Implementing the K Nearest Neighbors algorithm from scratch in Python

Machine learning to most is a black box technique. This means that the inputs and outputs are known but the process is not fully understood. However, I think that for most classical algorithms this should not be the case. This piece aims to help you learn to implement the K Nearest Neighbor algorithm in Python.

The principle behind nearest neighbor methods, in general, is to find a predefined number of training samples closest in distance to the new point, and predict the label from these. The number of samples, in this case, is a user-defined constant.

Despite its simplicity, nearest neighbor methods have been successful in a large number of classification and regression problems, including handwritten digits and satellite image scenes.

The optimal choice of the value "k" is dependent on the data but in general, a larger value suppresses the effects of noise but makes the classification boundaries less distinct.

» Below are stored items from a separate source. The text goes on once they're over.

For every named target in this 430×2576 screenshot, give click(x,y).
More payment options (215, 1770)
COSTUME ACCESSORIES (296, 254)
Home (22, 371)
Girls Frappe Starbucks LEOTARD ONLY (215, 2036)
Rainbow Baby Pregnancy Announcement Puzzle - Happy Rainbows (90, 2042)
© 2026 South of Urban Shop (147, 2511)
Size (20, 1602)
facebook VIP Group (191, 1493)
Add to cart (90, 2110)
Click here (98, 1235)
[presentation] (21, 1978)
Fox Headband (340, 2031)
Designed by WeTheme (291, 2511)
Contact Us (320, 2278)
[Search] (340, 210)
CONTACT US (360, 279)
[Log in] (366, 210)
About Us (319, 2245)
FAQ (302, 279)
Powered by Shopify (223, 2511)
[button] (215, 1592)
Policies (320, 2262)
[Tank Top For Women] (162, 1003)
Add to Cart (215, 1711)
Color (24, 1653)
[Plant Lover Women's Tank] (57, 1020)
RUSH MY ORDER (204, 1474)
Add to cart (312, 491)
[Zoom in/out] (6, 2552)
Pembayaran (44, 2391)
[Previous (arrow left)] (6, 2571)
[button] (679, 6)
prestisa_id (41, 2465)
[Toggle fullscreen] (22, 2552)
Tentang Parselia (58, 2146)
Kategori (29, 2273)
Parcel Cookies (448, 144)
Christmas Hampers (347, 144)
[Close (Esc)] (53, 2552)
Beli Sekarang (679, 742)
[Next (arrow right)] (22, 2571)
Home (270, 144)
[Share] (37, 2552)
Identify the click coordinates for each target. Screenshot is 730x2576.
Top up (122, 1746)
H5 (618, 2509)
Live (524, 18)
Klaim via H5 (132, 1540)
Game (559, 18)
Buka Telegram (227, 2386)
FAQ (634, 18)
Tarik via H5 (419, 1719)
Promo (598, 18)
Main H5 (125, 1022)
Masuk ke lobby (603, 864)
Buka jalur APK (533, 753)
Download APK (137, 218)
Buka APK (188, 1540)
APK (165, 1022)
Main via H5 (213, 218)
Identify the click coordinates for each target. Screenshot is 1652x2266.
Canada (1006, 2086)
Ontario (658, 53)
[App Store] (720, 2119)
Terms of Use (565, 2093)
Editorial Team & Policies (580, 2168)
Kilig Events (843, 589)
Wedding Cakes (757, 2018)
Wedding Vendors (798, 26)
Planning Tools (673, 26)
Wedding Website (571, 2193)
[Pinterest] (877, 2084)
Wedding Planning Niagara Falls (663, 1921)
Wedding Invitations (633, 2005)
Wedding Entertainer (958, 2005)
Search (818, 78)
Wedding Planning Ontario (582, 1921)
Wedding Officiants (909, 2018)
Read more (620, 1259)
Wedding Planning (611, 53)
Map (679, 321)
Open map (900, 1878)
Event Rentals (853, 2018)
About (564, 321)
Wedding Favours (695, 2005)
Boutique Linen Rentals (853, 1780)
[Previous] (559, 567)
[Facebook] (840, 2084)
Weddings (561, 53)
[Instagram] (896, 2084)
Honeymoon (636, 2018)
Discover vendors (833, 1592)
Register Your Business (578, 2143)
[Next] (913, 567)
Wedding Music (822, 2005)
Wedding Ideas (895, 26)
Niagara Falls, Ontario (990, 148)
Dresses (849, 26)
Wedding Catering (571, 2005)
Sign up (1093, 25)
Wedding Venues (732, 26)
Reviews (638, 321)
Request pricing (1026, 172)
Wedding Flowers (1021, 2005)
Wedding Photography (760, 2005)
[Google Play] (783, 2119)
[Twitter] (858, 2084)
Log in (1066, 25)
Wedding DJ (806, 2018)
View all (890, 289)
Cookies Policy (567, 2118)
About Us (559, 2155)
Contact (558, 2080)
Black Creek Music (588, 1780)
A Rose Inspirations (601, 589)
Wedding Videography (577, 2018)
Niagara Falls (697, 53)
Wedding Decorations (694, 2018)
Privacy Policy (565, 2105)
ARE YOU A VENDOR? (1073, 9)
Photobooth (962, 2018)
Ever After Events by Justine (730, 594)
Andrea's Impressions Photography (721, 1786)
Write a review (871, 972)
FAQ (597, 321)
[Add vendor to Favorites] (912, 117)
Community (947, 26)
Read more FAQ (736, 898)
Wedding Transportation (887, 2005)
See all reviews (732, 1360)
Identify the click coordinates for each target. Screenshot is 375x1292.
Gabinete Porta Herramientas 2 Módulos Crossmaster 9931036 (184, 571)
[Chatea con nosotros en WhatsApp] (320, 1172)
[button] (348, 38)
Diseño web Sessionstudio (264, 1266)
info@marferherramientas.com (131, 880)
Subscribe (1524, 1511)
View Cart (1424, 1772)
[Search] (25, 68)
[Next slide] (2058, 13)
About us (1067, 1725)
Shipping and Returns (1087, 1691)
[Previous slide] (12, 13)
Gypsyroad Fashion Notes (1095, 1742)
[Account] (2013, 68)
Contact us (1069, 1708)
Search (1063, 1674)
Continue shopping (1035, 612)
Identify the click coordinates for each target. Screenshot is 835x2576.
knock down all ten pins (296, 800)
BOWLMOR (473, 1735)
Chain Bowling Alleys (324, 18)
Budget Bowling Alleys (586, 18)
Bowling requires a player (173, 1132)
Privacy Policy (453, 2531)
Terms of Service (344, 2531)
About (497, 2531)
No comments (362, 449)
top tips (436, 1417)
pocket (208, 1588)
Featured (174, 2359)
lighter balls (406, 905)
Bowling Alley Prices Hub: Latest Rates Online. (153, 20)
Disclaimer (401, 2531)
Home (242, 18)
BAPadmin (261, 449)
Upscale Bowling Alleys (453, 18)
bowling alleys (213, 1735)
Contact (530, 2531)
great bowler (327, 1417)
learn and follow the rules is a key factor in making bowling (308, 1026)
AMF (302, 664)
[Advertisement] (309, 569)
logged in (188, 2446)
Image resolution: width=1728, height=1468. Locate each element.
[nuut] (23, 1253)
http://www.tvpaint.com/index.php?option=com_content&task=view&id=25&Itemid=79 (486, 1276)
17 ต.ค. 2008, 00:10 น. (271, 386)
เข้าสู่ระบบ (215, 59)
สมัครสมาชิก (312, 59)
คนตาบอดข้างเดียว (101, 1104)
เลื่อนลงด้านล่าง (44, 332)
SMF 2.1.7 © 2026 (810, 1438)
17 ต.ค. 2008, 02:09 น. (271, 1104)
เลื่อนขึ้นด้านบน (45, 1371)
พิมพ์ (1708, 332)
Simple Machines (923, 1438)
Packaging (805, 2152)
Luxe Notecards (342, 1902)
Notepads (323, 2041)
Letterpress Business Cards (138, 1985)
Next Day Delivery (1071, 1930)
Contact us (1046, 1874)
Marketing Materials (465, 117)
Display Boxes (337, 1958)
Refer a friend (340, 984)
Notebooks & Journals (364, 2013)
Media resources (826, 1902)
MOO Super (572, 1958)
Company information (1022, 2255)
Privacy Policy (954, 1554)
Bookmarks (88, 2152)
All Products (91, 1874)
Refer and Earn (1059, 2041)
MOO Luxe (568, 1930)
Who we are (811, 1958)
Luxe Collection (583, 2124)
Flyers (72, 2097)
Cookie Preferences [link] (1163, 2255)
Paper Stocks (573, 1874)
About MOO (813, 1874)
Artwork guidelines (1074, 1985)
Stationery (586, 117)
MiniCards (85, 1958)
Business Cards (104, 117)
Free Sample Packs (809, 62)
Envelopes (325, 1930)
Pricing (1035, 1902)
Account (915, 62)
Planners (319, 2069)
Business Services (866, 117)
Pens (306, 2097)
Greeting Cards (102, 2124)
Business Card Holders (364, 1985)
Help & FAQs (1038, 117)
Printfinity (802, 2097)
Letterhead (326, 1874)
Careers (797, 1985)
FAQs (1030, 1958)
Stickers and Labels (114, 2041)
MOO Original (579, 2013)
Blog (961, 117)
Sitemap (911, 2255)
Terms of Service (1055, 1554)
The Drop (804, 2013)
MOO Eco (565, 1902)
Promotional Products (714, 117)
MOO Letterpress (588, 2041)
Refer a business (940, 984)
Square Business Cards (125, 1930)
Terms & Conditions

Enough of the talking, lets begin...

import numpy as np
from scipy.spatial.distance import euclidean
from sklearn.base import BaseEstimator

class KNNBase(BaseEstimator):
    ...

Firstly, we import the relevant modules which are numpy, euclidean and BaseEstimator. Euclidean determines how distance is calculated while BaseEstimator is the base class for all estimators in sklearn.

The KNNBase class thus takes this class as its parent and inherits its methods. This then becomes the base class for the K Nearest Neighbors classifier and regressor.

class KNNBase(BaseEstimator):
    def __init__(self, n_neighbors = 5, distance_func = euclidean):
        self.n_neighbours = n_neighbors
        self.distance_func = euclidean

    def _fit(self, X, Y):
      self.X = X
      self.Y = Y
      return self

The KNNBase class is initialized in the __init__ method with 2 parameters namely the number of neighbors and the distance function. The former denotes the number of neighbors and determines the prediction for a particular data point while the latter determines how the distance is calculated.

The default values are taken as 5 for n_neighbors and euclidean for distance_func (any function from scipy.spatial.distance will do for distance_func).

The _fit method takes in the training features X and targets Y and stores them as instance variables. It then returns the now updated instance via self.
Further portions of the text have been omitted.